■ **Extracted material**:
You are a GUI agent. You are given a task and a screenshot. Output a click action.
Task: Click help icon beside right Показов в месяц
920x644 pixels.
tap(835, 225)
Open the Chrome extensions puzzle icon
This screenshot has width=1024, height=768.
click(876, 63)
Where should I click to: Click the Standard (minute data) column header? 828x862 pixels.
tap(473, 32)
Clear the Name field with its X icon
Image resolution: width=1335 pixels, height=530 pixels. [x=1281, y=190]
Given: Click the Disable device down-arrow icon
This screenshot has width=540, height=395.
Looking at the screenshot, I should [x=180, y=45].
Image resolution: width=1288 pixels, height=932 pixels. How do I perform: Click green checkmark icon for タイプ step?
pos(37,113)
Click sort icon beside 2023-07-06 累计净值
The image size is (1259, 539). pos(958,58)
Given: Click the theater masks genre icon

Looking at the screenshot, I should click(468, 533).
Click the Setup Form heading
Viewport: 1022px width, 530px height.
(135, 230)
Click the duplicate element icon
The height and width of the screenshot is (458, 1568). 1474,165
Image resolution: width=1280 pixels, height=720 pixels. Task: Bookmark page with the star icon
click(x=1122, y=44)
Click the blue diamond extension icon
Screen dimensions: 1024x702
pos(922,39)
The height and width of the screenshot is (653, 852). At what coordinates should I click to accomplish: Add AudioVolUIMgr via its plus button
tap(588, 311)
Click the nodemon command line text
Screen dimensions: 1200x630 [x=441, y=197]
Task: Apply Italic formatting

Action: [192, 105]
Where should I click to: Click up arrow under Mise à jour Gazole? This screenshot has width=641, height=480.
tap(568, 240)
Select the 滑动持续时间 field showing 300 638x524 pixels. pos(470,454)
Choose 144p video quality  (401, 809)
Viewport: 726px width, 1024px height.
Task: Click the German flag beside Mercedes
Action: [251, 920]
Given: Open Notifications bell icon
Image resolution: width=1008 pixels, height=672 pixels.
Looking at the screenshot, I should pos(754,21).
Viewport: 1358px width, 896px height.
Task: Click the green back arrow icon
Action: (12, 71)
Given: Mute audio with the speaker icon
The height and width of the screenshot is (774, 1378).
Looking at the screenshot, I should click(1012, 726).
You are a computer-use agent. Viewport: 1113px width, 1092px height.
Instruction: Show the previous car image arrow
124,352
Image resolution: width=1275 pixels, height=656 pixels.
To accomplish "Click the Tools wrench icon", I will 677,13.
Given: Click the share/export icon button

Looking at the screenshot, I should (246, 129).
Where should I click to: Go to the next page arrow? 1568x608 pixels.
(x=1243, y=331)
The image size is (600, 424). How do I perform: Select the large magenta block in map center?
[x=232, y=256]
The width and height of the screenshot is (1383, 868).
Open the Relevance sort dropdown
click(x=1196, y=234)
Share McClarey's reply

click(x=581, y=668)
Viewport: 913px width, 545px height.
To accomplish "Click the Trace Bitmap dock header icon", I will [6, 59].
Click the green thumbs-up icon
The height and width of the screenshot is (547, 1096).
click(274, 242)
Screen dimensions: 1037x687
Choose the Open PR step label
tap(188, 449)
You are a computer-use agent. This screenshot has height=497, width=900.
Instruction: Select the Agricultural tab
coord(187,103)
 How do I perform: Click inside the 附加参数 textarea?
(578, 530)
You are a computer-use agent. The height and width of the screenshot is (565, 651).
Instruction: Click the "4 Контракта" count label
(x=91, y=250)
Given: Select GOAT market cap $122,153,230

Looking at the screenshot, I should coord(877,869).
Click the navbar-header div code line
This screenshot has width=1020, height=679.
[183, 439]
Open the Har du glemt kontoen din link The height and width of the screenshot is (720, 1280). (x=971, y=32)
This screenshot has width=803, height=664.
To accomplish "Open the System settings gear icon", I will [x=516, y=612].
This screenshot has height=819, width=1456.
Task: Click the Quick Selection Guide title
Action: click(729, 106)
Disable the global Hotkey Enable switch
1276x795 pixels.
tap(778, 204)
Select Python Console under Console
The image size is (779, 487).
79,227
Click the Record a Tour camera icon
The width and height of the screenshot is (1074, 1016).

■ **About this task**: Write the number of lines in the data above that contain the word "computer", and add nothing to it.

■ **The answer**: 3